**What you need to do**
Print the line containing "The height and", then every line after it through the end of the material, exactly as written and without pictures.
┌──
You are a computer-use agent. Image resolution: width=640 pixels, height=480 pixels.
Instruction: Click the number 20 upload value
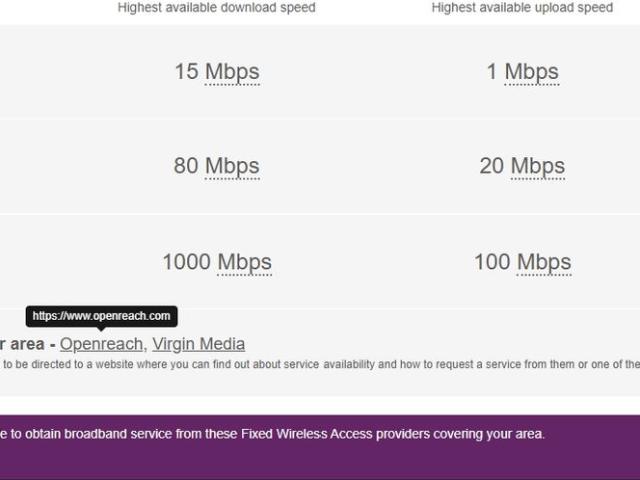click(491, 166)
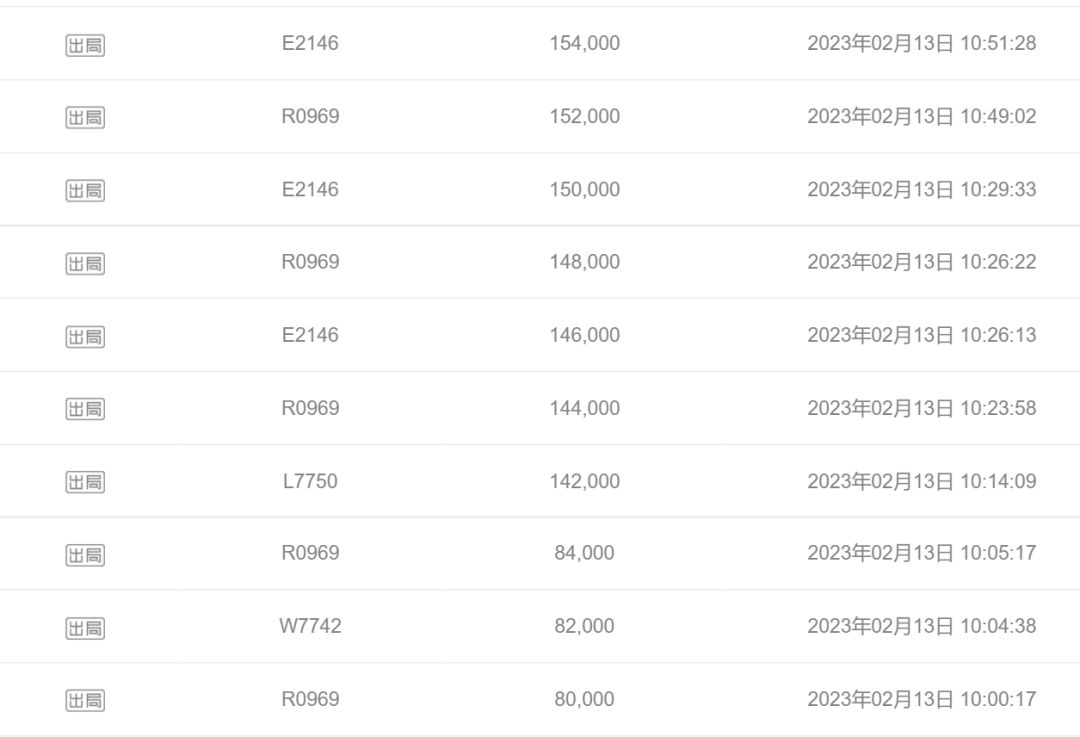Click bidder R0969 in the 80,000 row
This screenshot has height=737, width=1080.
310,699
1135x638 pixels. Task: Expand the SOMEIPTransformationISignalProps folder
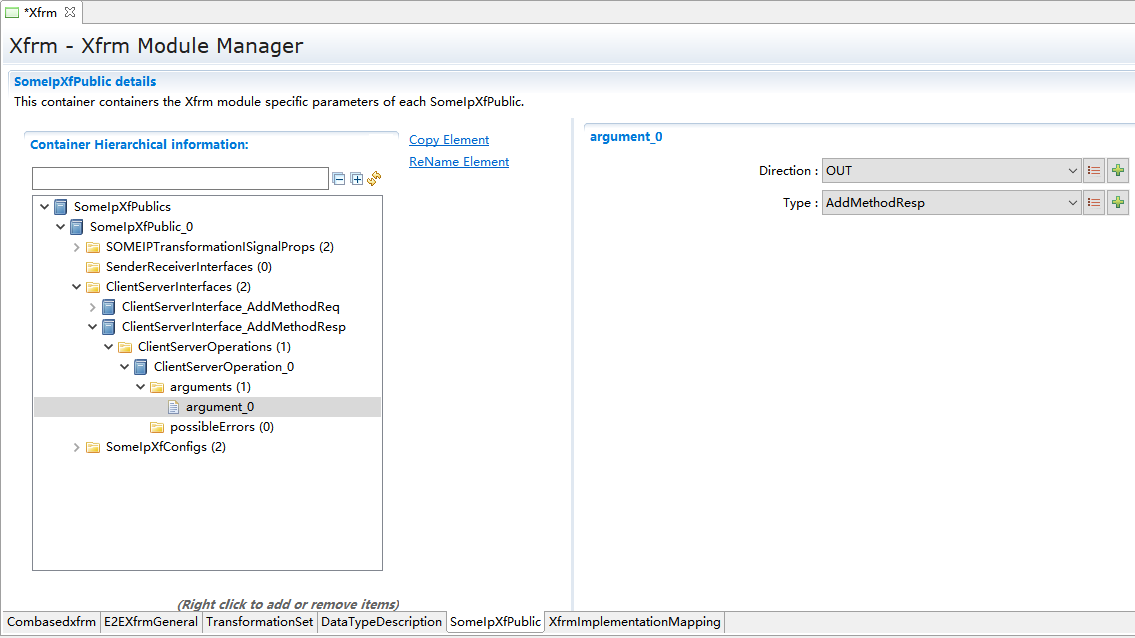click(77, 247)
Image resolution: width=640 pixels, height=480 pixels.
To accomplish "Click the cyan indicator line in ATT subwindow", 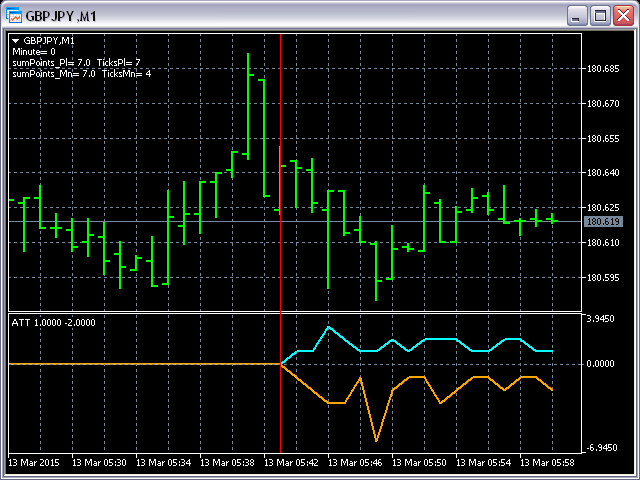I will (x=328, y=327).
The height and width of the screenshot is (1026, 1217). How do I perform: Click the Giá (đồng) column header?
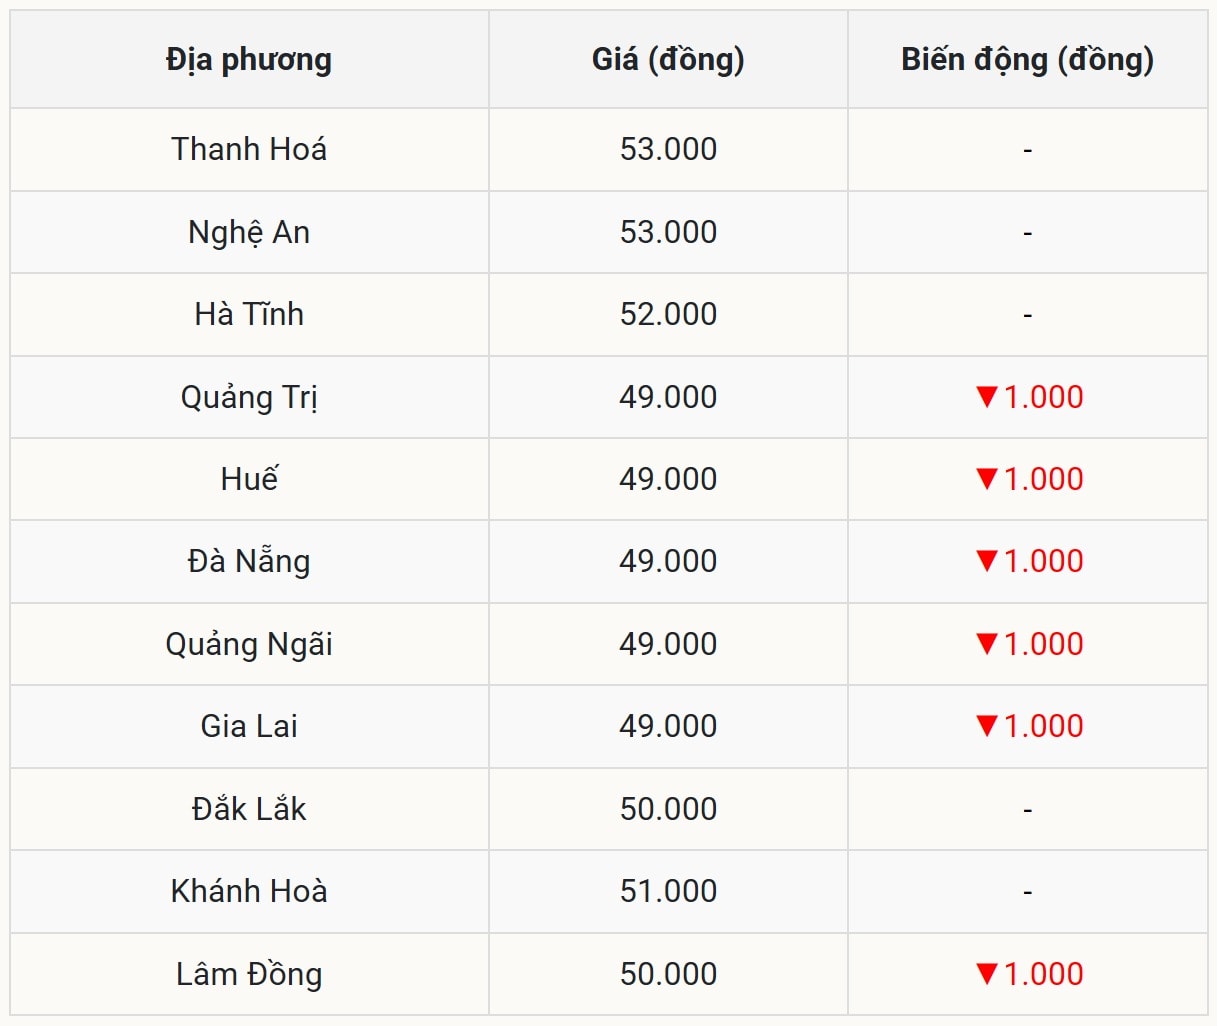(x=668, y=60)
└──
**Exercise answer**
The height and width of the screenshot is (1026, 1217). How do I perform: Click the Giá (đồng) column header?
(x=668, y=60)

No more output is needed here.